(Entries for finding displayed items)
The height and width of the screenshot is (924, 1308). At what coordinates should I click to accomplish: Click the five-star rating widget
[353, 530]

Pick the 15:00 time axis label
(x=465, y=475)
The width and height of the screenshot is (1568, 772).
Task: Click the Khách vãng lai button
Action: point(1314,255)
...
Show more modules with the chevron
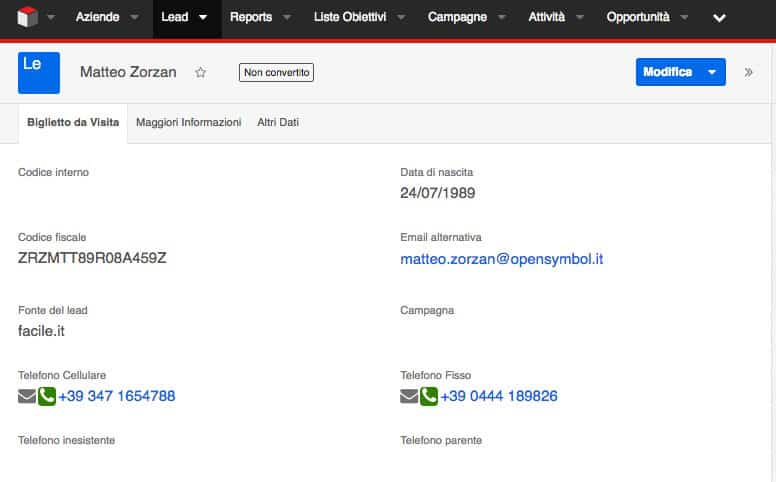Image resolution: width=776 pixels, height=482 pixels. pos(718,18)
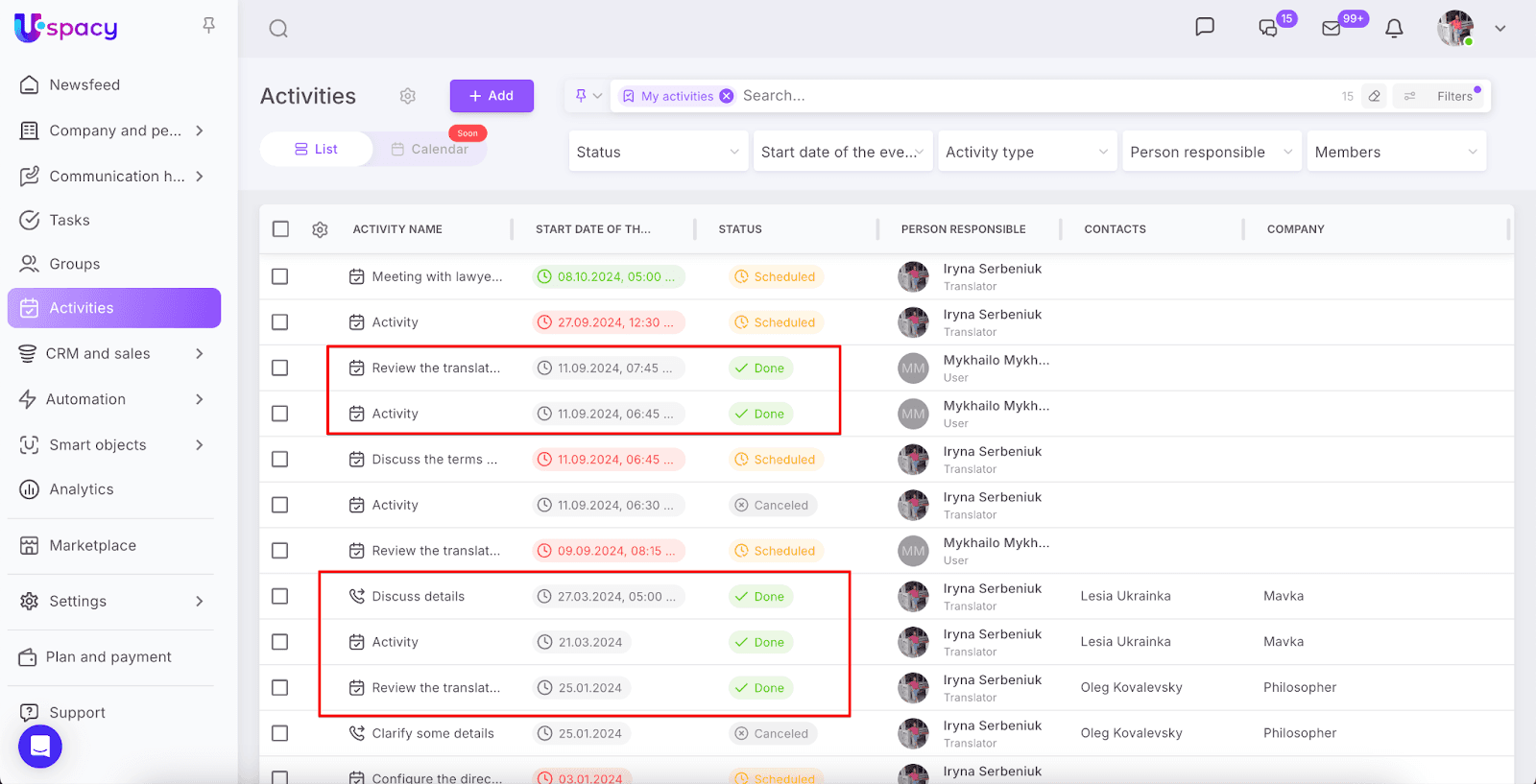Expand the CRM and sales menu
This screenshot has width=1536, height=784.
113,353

→ **Prompt**
Output the lines starting at the one containing "The height and" and ending at the one containing "Action: point(1314,255)" as a Markdown table with the columns Row and Line, numbering each line and skipping blank lines.

→ **Completed task**
| Row | Line |
|---|---|
| 1 | The height and width of the screenshot is (924, 1308). At what coordinates should I click to accomplish: Click the five-star rating widget |
| 2 | [353, 530] |
| 3 | Pick the 15:00 time axis label |
| 4 | (x=465, y=475) |
| 5 | The width and height of the screenshot is (1568, 772). |
| 6 | Task: Click the Khách vãng lai button |
| 7 | Action: point(1314,255) |